Predictive Model for the Occurrence of Cerebral Vasospasm Complicating Subarachnoid Haemorrhage by Combined Analysis of the Kinetics of a Panel of Biomarkers. (CVSBIODIAG)

Subarachnoid hemorrhage (SAH) is the rupture of a cerebral aneurysm, resulting in bleeding into the subarachnoid space.

This condition has significant morbidity and mortality. The patient's functional outcome is primarily determined by the severity of cerebral ischemic lesions that develop during the first few weeks after the acute phase. The main focus of resuscitation management in patients are the 'delayed ischemic lesions'. These lesions are caused by various phenomena, with vasospasm being the most common mechanism. The caliber of cerebral arteries will shrink, reducing the blood flow delivered to the parenchyma, leading to a deficit of energy metabolites in neurons and causing their death. This complication typically occurs within a well-defined time frame, ranging from 3 to 21 days after bleeding, and peaking around the seventh day.

The objective of this study is to create a novel predictive method for symptomatic vasospasm. This method will incorporate routine clinical and radiological biomarkers, as well as innovative biological assays. The aim is to enable earlier diagnosis and even pre-emptive treatment of this pathology.

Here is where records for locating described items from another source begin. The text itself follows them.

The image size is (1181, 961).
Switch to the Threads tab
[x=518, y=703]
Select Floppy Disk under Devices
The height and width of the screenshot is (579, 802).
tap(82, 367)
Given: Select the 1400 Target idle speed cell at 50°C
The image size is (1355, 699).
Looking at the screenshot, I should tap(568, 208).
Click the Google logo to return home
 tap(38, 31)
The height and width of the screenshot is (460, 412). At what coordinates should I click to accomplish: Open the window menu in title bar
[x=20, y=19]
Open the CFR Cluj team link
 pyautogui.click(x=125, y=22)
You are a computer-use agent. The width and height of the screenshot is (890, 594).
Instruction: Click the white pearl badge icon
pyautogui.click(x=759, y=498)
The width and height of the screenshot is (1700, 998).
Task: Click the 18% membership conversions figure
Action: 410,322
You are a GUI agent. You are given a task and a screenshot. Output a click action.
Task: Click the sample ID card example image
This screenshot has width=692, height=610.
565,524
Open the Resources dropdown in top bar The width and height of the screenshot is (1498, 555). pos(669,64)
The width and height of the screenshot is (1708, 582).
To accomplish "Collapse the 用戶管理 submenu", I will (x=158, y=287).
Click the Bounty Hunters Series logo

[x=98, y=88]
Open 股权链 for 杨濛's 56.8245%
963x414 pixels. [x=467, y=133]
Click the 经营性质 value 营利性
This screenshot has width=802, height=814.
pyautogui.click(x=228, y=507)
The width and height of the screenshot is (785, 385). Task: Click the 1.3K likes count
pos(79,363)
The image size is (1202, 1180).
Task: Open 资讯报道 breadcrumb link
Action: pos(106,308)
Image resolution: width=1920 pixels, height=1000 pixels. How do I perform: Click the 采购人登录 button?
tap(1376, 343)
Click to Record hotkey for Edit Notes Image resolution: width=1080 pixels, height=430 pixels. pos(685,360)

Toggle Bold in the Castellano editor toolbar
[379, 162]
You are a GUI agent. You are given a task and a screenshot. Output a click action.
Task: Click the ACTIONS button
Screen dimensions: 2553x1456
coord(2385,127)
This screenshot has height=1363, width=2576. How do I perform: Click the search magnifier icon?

Several studies have examined the predictive potential of various blood biomarkers for neurological prognosis and the incidence of delayed brain damage in patients. These studies have demonstrated strong associations between them. For instance, one study found that patients with the most severe vasospasm had a significantly higher peak in cerebrospinal fluid of several biomarkers associated with neurodegeneration, such as Neuron Specific Enolase (NSE). Additionally, the plasma concentration-time curves demonstrated simultaneous elevations during periods of vasospasm.

However, no study has examined the practical clinical use of these biomarkers during hospitalization to predict the occurrence of vasospasm on a daily basis or at specific times of interest. This is particularly important as the pathophysiological time sequence appears to be common to all patients. A single study has attempted to establish a predictive algorithm for delayed cerebral lesions, achieving a certain degree of effectiveness (over 90% correct predictions and sensitivity of around 93%), by combining a single biomarker assay and clinical parameters. However, this study only focuses on ischemic lesions at 6 weeks and cannot be used to guide therapy during initial management.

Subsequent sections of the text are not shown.